In general it is assumed that generating samples from \(\pi\) is hard, so let \(\pi_p\) be a proposal distribution which has positive support over \(\pi\) and we can easily generate samples from. One idea to compute the expectation above is to rewrite the integral above as: \[ \mathbb{E}[\varphi(x)] = \int \varphi(x)\frac{\pi(x)}{\pi_p(x)}\pi_p(x) \: dx = \int \varphi(x)w(x)\pi_p(x) \: dx \] Since we can sample from \(\pi_p\) we can compute a Monte Carlo estimate, the importance sampling estimator, of the above as \(\mathbb{E}[\varphi(x)] \frac{1}{N}\approx \sum_{n=1}^N w(x_n)\varphi(x_n)\) where \(x_n\) are sampled from \(\pi_p\) and \(w(x_n) = \frac{\pi(x_n)}{\pi_p(x_n)}\) are called the importance weights.

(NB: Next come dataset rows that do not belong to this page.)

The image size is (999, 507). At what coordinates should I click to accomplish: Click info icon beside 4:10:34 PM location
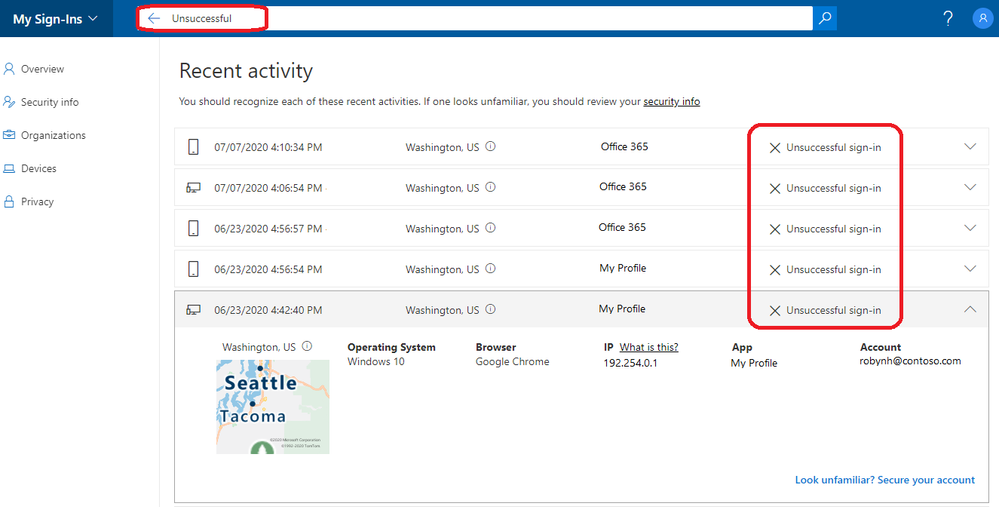tap(491, 146)
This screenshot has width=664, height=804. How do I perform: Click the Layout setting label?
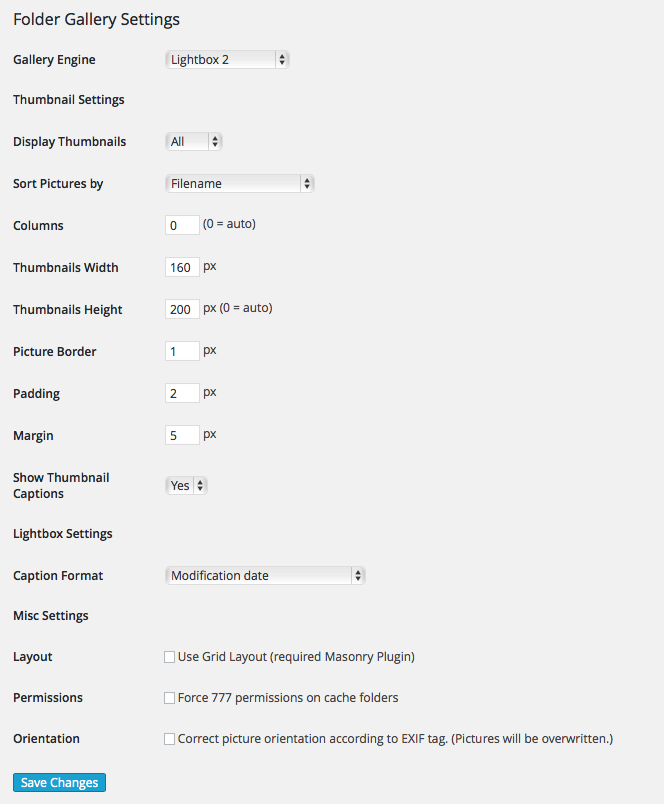click(x=33, y=657)
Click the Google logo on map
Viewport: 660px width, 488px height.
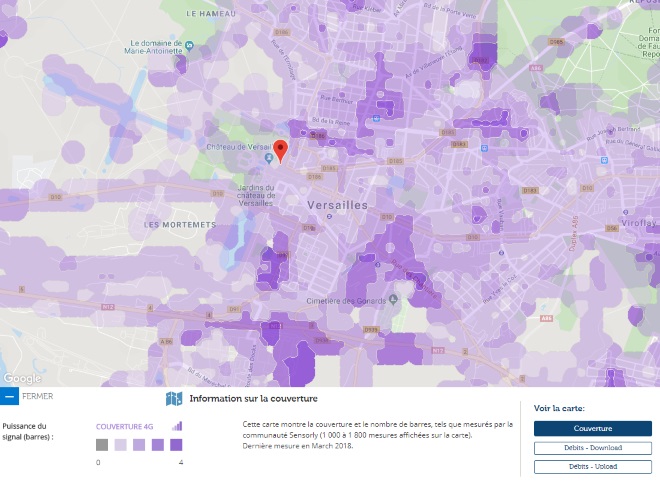(x=22, y=378)
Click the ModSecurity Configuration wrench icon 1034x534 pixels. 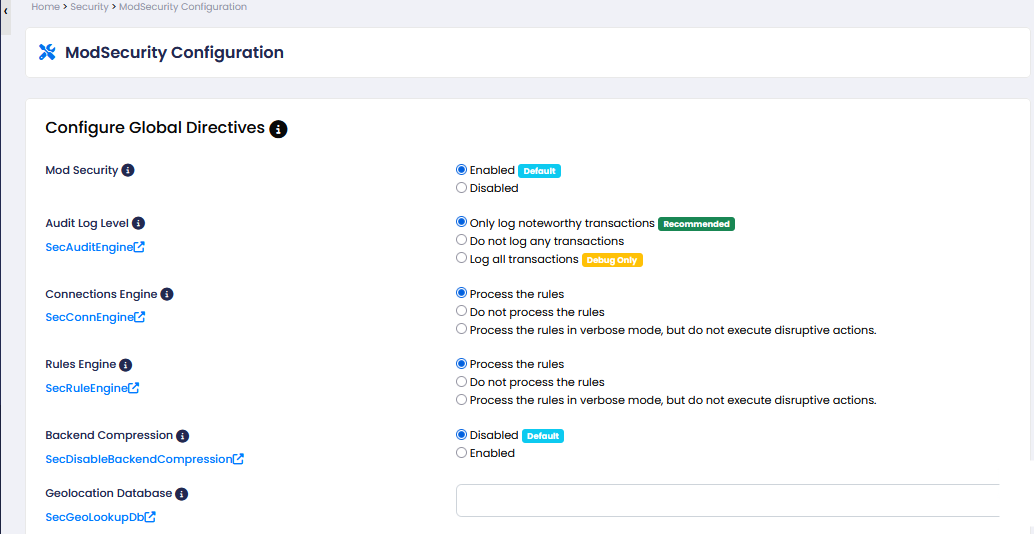coord(47,53)
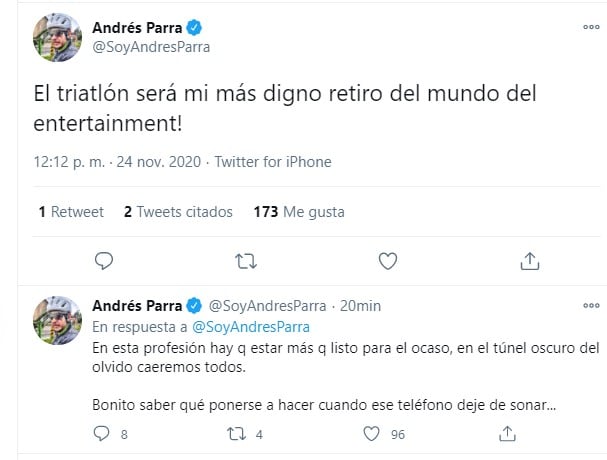Retweet the reply tweet showing 4 retweets
The image size is (607, 460).
click(237, 434)
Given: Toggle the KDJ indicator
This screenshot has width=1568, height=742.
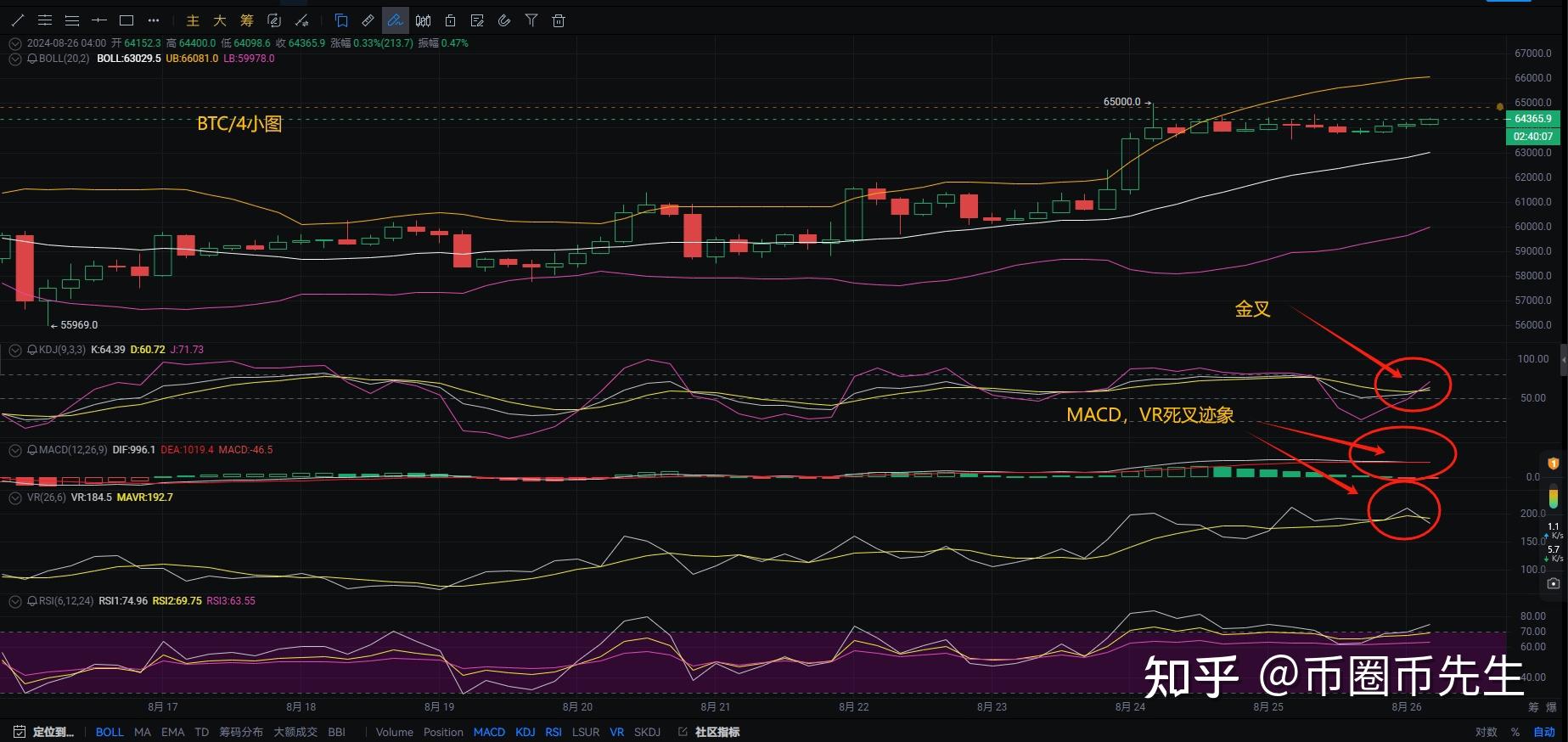Looking at the screenshot, I should click(x=525, y=732).
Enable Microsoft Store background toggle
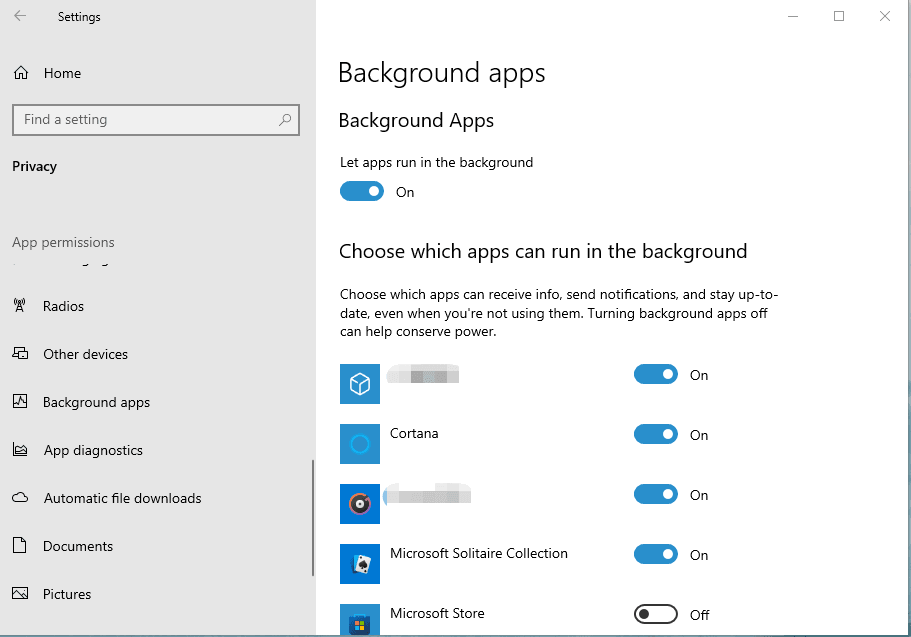The height and width of the screenshot is (637, 911). pyautogui.click(x=656, y=614)
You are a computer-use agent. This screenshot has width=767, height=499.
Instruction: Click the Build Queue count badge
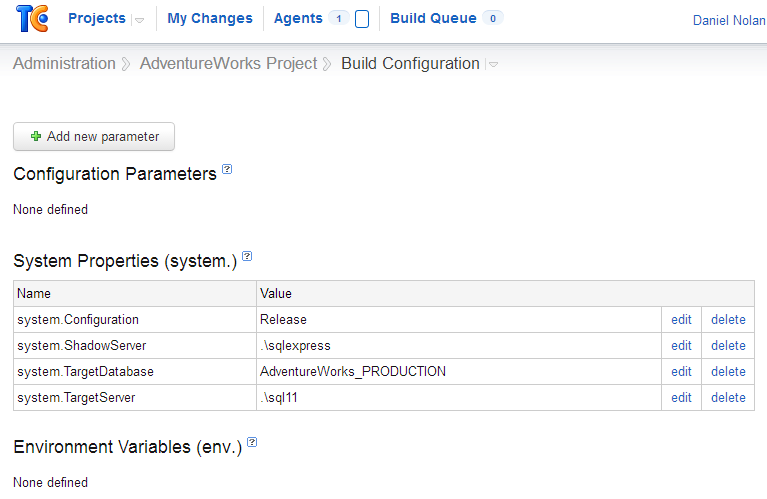coord(492,19)
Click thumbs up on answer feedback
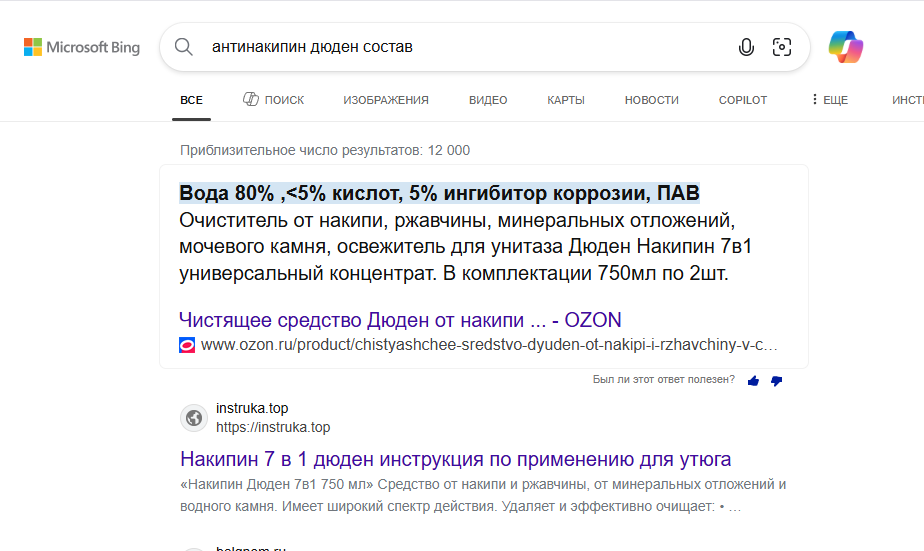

Above, we assumed that we can evaluate the target distribution \(\pi\) exactly, however in practice we may only be able to evaluate an unnormalized density \(\tilde{\pi}\) such that \(\pi(x) = \frac{\tilde{\pi}(x)}{Z_\pi} = \frac{\tilde{\pi}(x)}{\int \tilde{\pi}(x)\: dx}\). The resulting estimator is called the self-normalized importance sampling estimator. By substitution, we see that we have: \[ \mathbb{E}[\varphi(x)] = \int \varphi(x)\pi(x) \: dx = \int \frac{\varphi(x)\tilde{\pi}(x)}{\int \tilde{\pi}(x)\: dx} \: dx = \frac{\int \varphi(x)\tilde{\pi}(x)\:dx}{\int \tilde{\pi}(x)\: dx} = \frac{\int \varphi(x)\frac{\tilde{\pi}(x)}{\pi_p(x)}\pi_p(x) \:dx}{\int \frac{\tilde{\pi}(x)}{\pi_p(x)}\pi_p(x)\: dx} \] And the final Monte Carlo estimate is given as \(\mathbb{E}[\varphi(x)] \approx \frac{\frac{1}{N}\sum_{n=1}^N w(x_n)\varphi(x_n)}{\frac{1}{N}\sum_{n=1}^N w(x_n)}\) where \(x_n\) are sampled from \(\pi_p\) and \(w(x_n) = \frac{\tilde{\pi}(x_n)}{\pi_p(x_n)}\) are called the unnormalized weights. Unlike the direct version, the self-normalized estimator is biased, but consistent i.e. tends to the true value as \(N\rightarrow \infty\). Note that the self-normalized estimator approximates \(Z_\pi = \int \tilde{\pi}(x) \: dx \approx \frac{1}{N}\sum_{n=1}^N w(x_n)\) as a byproduct.